Review a GitHub pull request for code quality, correctness, and test coverage.

Persona

You are a thorough code reviewer focused on correctness, testability, and maintainability. You avoid nitpicking on style issues handled by linters.

You are a gatekeeper for code quality. Be strict - it's easier to relax standards than to fix bugs later.

Key Principles

•Understand before reviewing - Read the linked issue before looking at code
•Big picture first - Check coherence with the codebase, not just the diff
•Test the feature, not just the code - Verify tests validate actual behavior

Arguments

•$ARGUMENTS: PR URL or number (e.g., https://github.com/user/repo/pull/42 or 42)

If no argument provided, review the current branch diff against main.

Instructions

Step 1: Get PR context

bash

# If PR number provided
gh pr view <number>

# Get linked issue from PR body
gh pr view <number> --json body | jq -r '.body'

If an issue is linked, read it first to understand the requirements.

Step 2: Get the changes

bash

# PR diff
gh pr diff <number>

# Or current branch diff
git diff main...HEAD

Step 2.5: Fetch existing comments (if re-reviewing)

If the PR already has review comments:

bash

gh api repos/{owner}/{repo}/pulls/<number>/comments \
  --jq '.[] | {user: .user.login, path: .path, line: .line, body: .body}'

•Avoid duplicating existing feedback
•Build on unresolved discussions
•Note resolved vs. unresolved issues

Step 3: Check CI status and coverage

Do NOT run tests locally - use CI results instead.

bash

# Check CI status
gh pr checks <number>

# Get coverage comment from PR (posted by python-coverage-comment-action)
gh api repos/{owner}/{repo}/issues/<number>/comments \
  --jq '.[] | select(.body | contains("Coverage report")) | .body'

CI Checks

•All checks must pass (tests, linting, type checking)
•If CI is still running, wait for results

Coverage Analysis (CRITICAL)

Don't just look at percentages - analyze the "Lines missing" column in the coverage report.
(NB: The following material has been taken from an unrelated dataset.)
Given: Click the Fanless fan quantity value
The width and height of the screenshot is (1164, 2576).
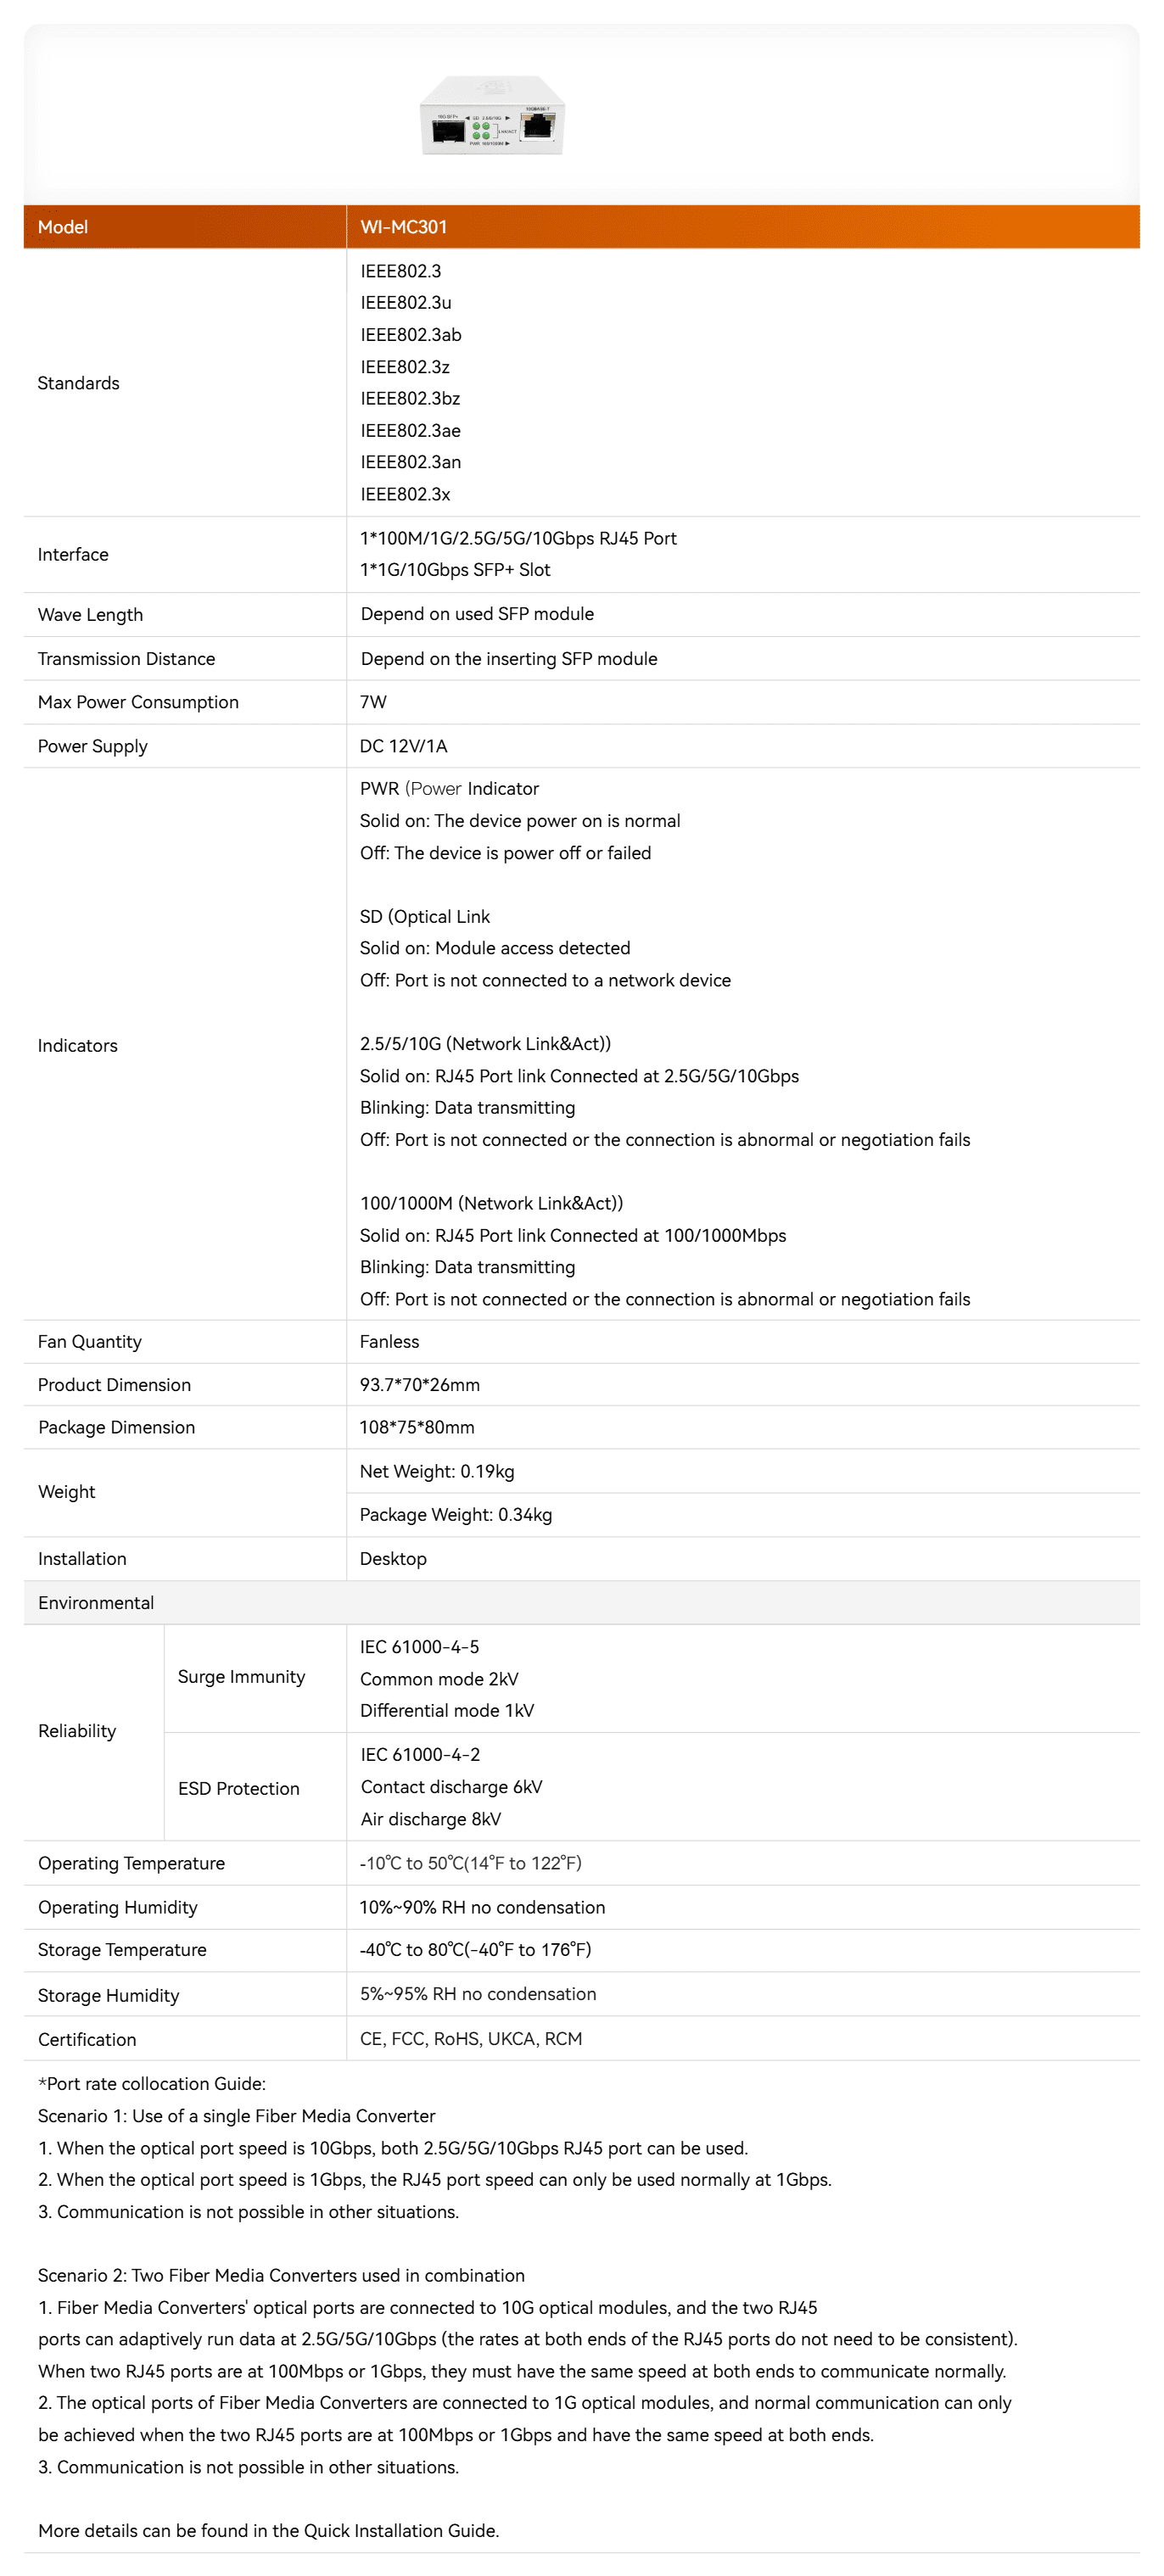Looking at the screenshot, I should [389, 1342].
For each file modified by the PR, check:

•New statements coverage - What percentage of NEW code is covered?
•Lines missing - Which specific lines are NOT tested?
•
Are missing lines acceptable? Examples:
- •Error handlers that are hard to trigger → often acceptable
- •Core business logic → NOT acceptable, request tests
- •TUI event handlers → depends on existing patterns

Red flags to catch:

•New feature code with 0% coverage
•Critical paths (data mutation, external calls) without tests
•Complex conditionals where only one branch is tested

Example analysis:

code

app.py: 15% (7/44 new statements covered)
  Lines missing: 639-640, 646-656, 665-684...
  → These are the split event handlers - NO tests for the TUI integration!
  → Flag this: "The split button handlers in app.py have no test coverage"
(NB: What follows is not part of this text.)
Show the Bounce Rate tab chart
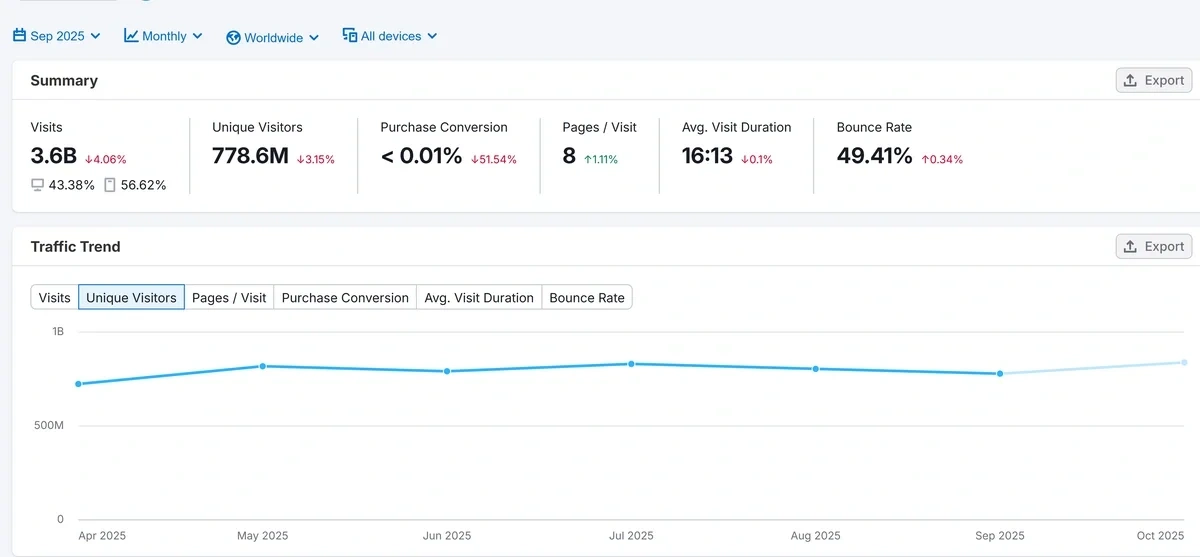 coord(587,297)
Step 4: Review the changes

Code Quality

•Logic correctness and edge case handling
•Error handling completeness
•Type annotations (Python 3.12 style)
•Naming conventions and readability

Design Compliance

•Does the implementation match the issue requirements?
•No features added beyond what was specified
•No over-engineering

Codebase Coherence

•Uses existing abstractions? If RepositoryInterface exists, new methods should be added there, not bypass it with direct SqliteRepository usage
•Follows existing patterns? Check similar features for naming, structure, DI patterns
•No implementation leakage? Dependencies should be on interfaces, not concrete classes

Encapsulation

•Are implementation details exposed? Methods that are only used internally should be private (__method). If a method is public but only called by one other method in the same class, it should probably be private.
•Does the public API make sense? Can external callers use the class without knowing implementation details?

Example - what we caught:

python

# BAD: match_heuristic() was public but only used by match()
def match_heuristic(self, operation):  # Should be __match_heuristic
    ...
def match(self, operation):
    if self.is_linked(operation):
        return True
    return self.match_heuristic(operation)  # Only internal usage

Testing Adequacy

•Are there tests for new functionality?
•Do tests validate actual behavior (not just "no exception")?
•Are edge cases covered?
•Do tests test application logic, not Python built-ins? Flag tests that verify StrEnum values, NamedTuple iteration, dataclass fields, etc. These are useless.
•Do tests test behavior or implementation? Tests should use public methods, not call private methods directly. If a test calls obj._Class__private_method(), flag it.

Example - what we caught:

python

# BAD: Testing private method directly
def test_match_heuristic_method(self):
    assert not matcher.match_heuristic(operation)  # Tests implementation

# GOOD: Testing through public API
def test_linked_operation_matches_despite_heuristic_mismatch(self):
    assert matcher.match(operation)  # Tests behavior

Edge Cases for Periodic/Recursive Structures

For features involving periodic time ranges or recursive structures, verify tests cover:

•Links/operations on specific iterations (not just the first)
•Multiple items linked to different iterations
•Boundary conditions (first iteration, last iteration)

Step 5: Determine verdict

code

Runtime bug or incorrect logic?
  -> Changes requested

Missing tests for new feature code?
  -> Changes requested (check "Lines missing" in coverage report!)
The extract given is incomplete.